[Start of section]

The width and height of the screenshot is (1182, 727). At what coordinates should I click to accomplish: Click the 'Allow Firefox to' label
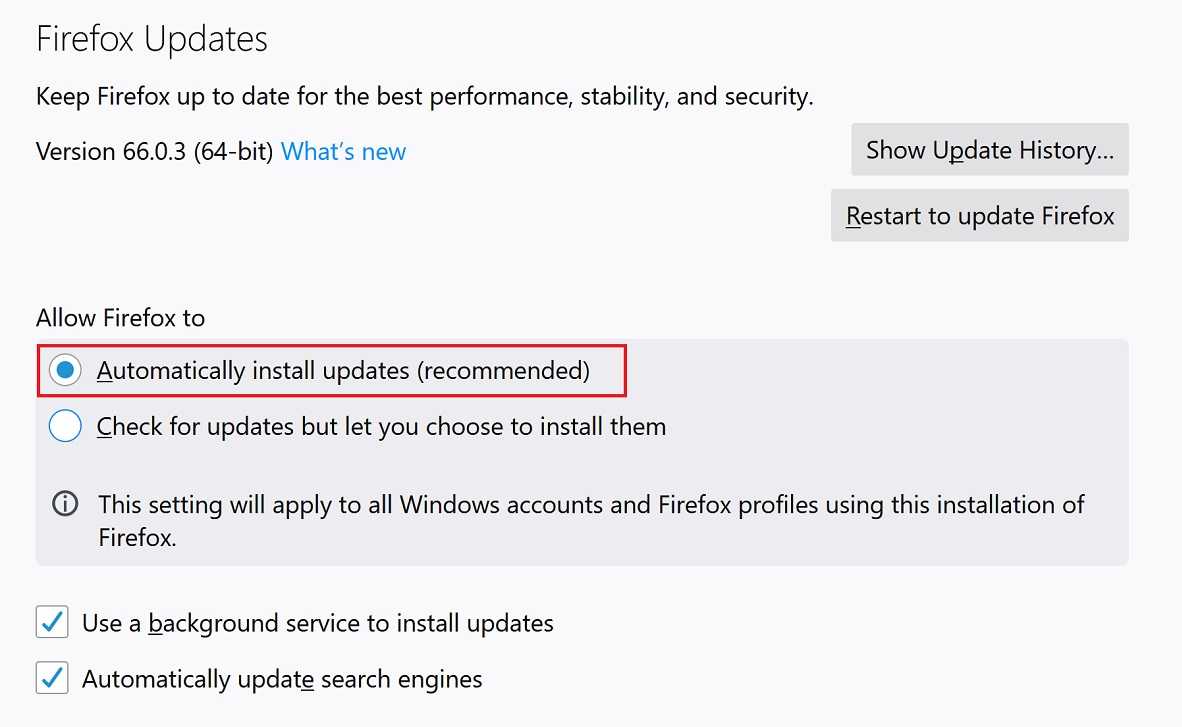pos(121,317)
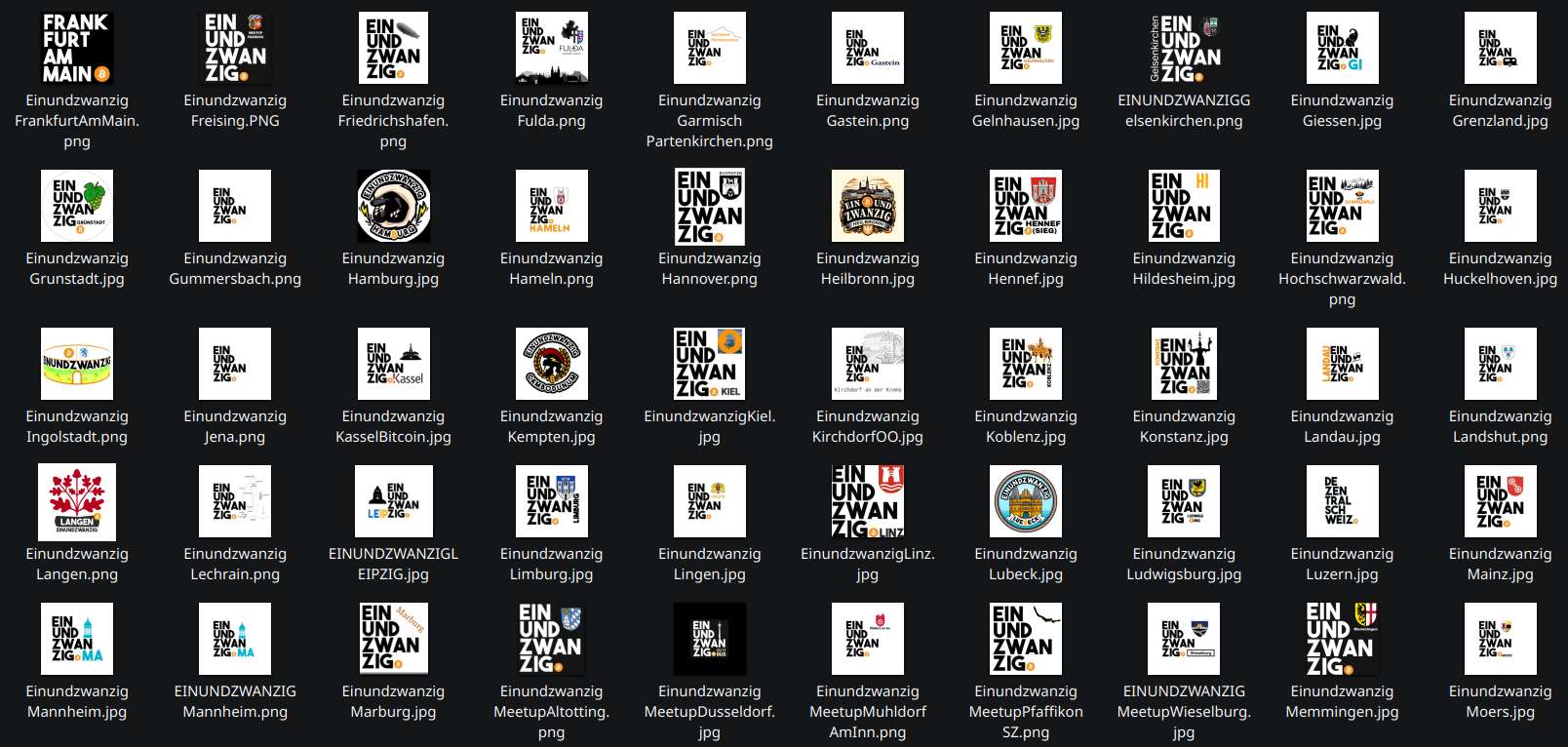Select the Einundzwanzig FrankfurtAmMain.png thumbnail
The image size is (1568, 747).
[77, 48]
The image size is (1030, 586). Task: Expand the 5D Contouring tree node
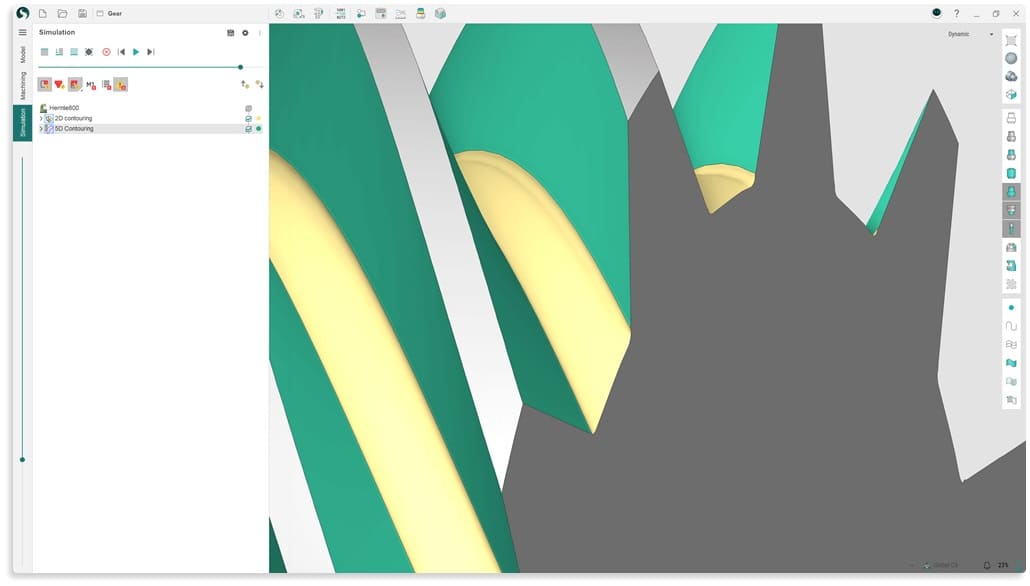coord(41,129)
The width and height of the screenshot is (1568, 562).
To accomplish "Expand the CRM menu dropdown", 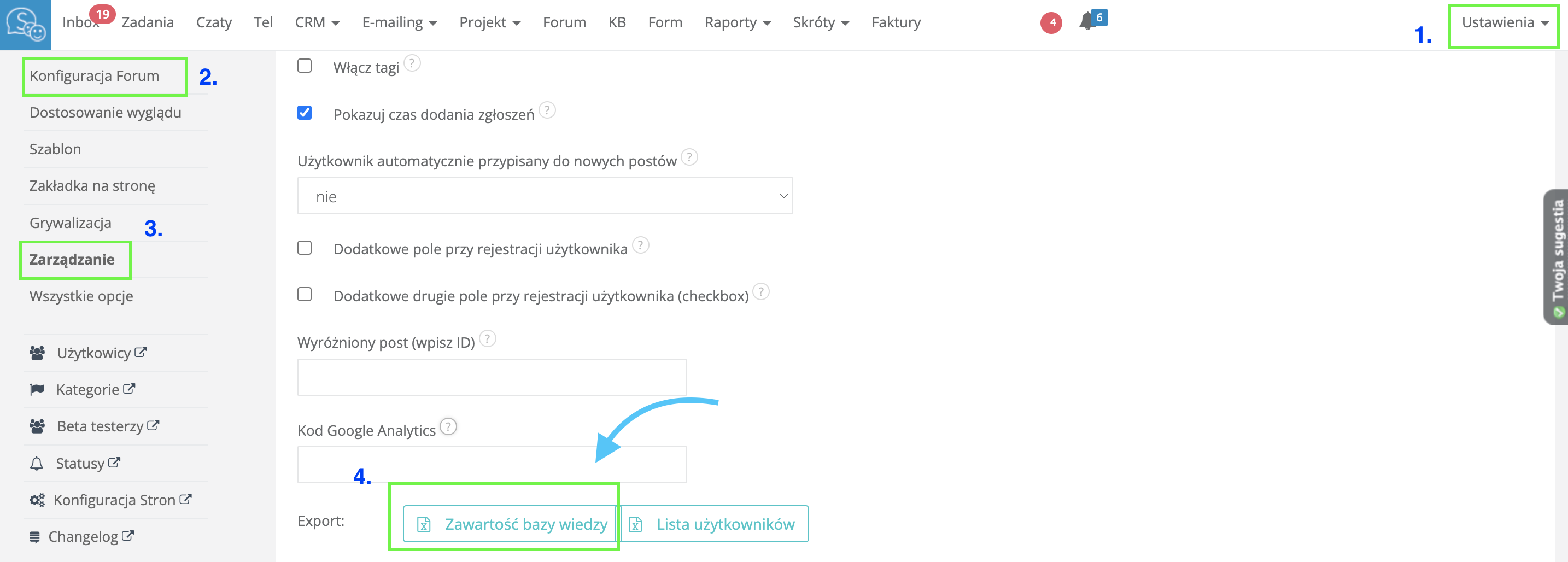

[End of section]

[Activity]
Find the line holding "The image size is (1030, 586)." in the data above. Retype it and every later line exactly, through the end, but not the pictures.

[Response area]
The image size is (1030, 586). Task: Expand the 5D Contouring tree node
coord(41,129)
The width and height of the screenshot is (1568, 562).
To accomplish "Expand the CRM menu dropdown", 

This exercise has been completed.